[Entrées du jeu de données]
__________________________________________________

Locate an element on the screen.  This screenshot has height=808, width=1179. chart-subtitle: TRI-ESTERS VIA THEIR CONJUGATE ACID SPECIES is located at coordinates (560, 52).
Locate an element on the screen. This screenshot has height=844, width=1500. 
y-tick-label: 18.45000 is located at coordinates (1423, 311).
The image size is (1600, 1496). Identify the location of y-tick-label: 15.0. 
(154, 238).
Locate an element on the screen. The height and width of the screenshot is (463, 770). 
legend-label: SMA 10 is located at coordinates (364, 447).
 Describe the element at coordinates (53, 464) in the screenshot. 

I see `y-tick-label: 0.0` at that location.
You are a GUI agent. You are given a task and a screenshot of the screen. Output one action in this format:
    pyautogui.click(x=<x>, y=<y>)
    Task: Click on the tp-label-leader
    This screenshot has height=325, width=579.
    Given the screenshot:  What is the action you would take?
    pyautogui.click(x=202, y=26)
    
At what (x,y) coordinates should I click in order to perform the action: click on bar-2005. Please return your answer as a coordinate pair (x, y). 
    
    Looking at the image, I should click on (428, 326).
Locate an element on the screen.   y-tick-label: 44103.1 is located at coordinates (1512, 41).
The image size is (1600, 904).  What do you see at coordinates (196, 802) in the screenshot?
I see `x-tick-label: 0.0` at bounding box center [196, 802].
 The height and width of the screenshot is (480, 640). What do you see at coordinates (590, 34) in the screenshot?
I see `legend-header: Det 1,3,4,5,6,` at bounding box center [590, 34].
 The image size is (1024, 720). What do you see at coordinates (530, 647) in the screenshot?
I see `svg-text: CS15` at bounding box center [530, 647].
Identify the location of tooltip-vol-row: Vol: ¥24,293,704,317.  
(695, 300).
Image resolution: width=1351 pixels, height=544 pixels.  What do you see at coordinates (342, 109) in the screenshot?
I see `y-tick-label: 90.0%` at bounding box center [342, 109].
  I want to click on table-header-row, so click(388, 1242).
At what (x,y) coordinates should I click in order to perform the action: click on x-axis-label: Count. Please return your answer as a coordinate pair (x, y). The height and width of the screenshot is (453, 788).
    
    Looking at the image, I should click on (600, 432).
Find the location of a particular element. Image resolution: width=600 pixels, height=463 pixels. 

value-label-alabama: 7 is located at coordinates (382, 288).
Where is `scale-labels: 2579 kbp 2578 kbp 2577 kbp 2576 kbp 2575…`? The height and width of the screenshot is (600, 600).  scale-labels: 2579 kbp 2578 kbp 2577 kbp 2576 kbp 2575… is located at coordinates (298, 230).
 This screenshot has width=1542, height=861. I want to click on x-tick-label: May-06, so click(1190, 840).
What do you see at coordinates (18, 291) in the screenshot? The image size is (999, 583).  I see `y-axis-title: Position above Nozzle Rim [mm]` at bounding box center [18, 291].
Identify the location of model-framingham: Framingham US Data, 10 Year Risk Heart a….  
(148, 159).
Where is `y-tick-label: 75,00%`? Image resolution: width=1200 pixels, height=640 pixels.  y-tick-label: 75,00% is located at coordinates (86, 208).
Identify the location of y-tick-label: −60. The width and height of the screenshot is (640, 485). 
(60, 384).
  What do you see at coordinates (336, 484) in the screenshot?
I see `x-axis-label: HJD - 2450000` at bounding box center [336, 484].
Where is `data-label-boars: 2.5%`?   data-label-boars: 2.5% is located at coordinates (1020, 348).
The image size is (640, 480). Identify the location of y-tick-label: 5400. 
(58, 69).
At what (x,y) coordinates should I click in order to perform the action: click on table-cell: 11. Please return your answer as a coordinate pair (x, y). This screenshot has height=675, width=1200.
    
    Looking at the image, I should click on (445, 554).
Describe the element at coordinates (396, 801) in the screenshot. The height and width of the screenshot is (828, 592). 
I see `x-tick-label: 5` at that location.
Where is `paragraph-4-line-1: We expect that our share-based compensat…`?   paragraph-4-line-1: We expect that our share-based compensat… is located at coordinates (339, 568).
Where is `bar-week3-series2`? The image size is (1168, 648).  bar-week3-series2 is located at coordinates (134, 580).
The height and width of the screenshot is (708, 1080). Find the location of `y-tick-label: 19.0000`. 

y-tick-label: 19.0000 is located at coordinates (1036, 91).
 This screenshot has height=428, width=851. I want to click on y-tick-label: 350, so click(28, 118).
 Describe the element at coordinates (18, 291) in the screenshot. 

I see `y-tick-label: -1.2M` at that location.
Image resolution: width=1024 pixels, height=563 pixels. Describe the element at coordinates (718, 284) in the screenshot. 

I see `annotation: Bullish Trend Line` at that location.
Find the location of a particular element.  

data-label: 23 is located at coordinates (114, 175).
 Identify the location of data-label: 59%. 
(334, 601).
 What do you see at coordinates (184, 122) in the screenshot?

__________________________________________________

▶ [Votre tâche] Pouvez-vous mettre toutes les lignes ci-dessus sous forme de liste JSON de chaînes, à raison d'une chaîne par ligne, en omettant les lignes vides ?

▶ [Réponse proposée]
[
  "Locate an element on the screen.  This screenshot has height=808, width=1179. chart-subtitle: TRI-ESTERS VIA THEIR CONJUGATE ACID SPECIES is located at coordinates (560, 52).",
  "Locate an element on the screen. This screenshot has height=844, width=1500. ",
  "y-tick-label: 18.45000 is located at coordinates (1423, 311).",
  "The image size is (1600, 1496). Identify the location of y-tick-label: 15.0. ",
  "(154, 238).",
  "Locate an element on the screen. The height and width of the screenshot is (463, 770). ",
  "legend-label: SMA 10 is located at coordinates (364, 447).",
  " Describe the element at coordinates (53, 464) in the screenshot. ",
  "I see `y-tick-label: 0.0` at that location.",
  "You are a GUI agent. You are given a task and a screenshot of the screen. Output one action in this format:",
  "    pyautogui.click(x=<x>, y=<y>)",
  "    Task: Click on the tp-label-leader",
  "    This screenshot has height=325, width=579.",
  "    Given the screenshot:  What is the action you would take?",
  "    pyautogui.click(x=202, y=26)",
  "At what (x,y) coordinates should I click in order to perform the action: click on bar-2005. Please return your answer as a coordinate pair (x, y). ",
  "    Looking at the image, I should click on (428, 326).",
  "Locate an element on the screen.   y-tick-label: 44103.1 is located at coordinates (1512, 41).",
  "The image size is (1600, 904).  What do you see at coordinates (196, 802) in the screenshot?",
  "I see `x-tick-label: 0.0` at bounding box center [196, 802].",
  " The height and width of the screenshot is (480, 640). What do you see at coordinates (590, 34) in the screenshot?",
  "I see `legend-header: Det 1,3,4,5,6,` at bounding box center [590, 34].",
  " The image size is (1024, 720). What do you see at coordinates (530, 647) in the screenshot?",
  "I see `svg-text: CS15` at bounding box center [530, 647].",
  "Identify the location of tooltip-vol-row: Vol: ¥24,293,704,317.  ",
  "(695, 300).",
  "Image resolution: width=1351 pixels, height=544 pixels.  What do you see at coordinates (342, 109) in the screenshot?",
  "I see `y-tick-label: 90.0%` at bounding box center [342, 109].",
  "  I want to click on table-header-row, so click(388, 1242).",
  "At what (x,y) coordinates should I click in order to perform the action: click on x-axis-label: Count. Please return your answer as a coordinate pair (x, y). The height and width of the screenshot is (453, 788).",
  "    Looking at the image, I should click on (600, 432).",
  "Find the location of a particular element. Image resolution: width=600 pixels, height=463 pixels. ",
  "value-label-alabama: 7 is located at coordinates (382, 288).",
  "Where is `scale-labels: 2579 kbp 2578 kbp 2577 kbp 2576 kbp 2575…`? The height and width of the screenshot is (600, 600).  scale-labels: 2579 kbp 2578 kbp 2577 kbp 2576 kbp 2575… is located at coordinates (298, 230).",
  " This screenshot has width=1542, height=861. I want to click on x-tick-label: May-06, so click(1190, 840).",
  "What do you see at coordinates (18, 291) in the screenshot? The image size is (999, 583).  I see `y-axis-title: Position above Nozzle Rim [mm]` at bounding box center [18, 291].",
  "Identify the location of model-framingham: Framingham US Data, 10 Year Risk Heart a….  ",
  "(148, 159).",
  "Where is `y-tick-label: 75,00%`? Image resolution: width=1200 pixels, height=640 pixels.  y-tick-label: 75,00% is located at coordinates (86, 208).",
  "Identify the location of y-tick-label: −60. The width and height of the screenshot is (640, 485). ",
  "(60, 384).",
  "  What do you see at coordinates (336, 484) in the screenshot?",
  "I see `x-axis-label: HJD - 2450000` at bounding box center [336, 484].",
  "Where is `data-label-boars: 2.5%`?   data-label-boars: 2.5% is located at coordinates (1020, 348).",
  "The image size is (640, 480). Identify the location of y-tick-label: 5400. ",
  "(58, 69).",
  "At what (x,y) coordinates should I click in order to perform the action: click on table-cell: 11. Please return your answer as a coordinate pair (x, y). This screenshot has height=675, width=1200.",
  "    Looking at the image, I should click on (445, 554).",
  "Describe the element at coordinates (396, 801) in the screenshot. The height and width of the screenshot is (828, 592). ",
  "I see `x-tick-label: 5` at that location.",
  "Where is `paragraph-4-line-1: We expect that our share-based compensat…`?   paragraph-4-line-1: We expect that our share-based compensat… is located at coordinates (339, 568).",
  "Where is `bar-week3-series2`? The image size is (1168, 648).  bar-week3-series2 is located at coordinates (134, 580).",
  "The height and width of the screenshot is (708, 1080). Find the location of `y-tick-label: 19.0000`. ",
  "y-tick-label: 19.0000 is located at coordinates (1036, 91).",
  " This screenshot has height=428, width=851. I want to click on y-tick-label: 350, so click(28, 118).",
  " Describe the element at coordinates (18, 291) in the screenshot. ",
  "I see `y-tick-label: -1.2M` at that location.",
  "Image resolution: width=1024 pixels, height=563 pixels. Describe the element at coordinates (718, 284) in the screenshot. ",
  "I see `annotation: Bullish Trend Line` at that location.",
  "Find the location of a particular element.  ",
  "data-label: 23 is located at coordinates (114, 175).",
  " Identify the location of data-label: 59%. ",
  "(334, 601).",
  " What do you see at coordinates (184, 122) in the screenshot?"
]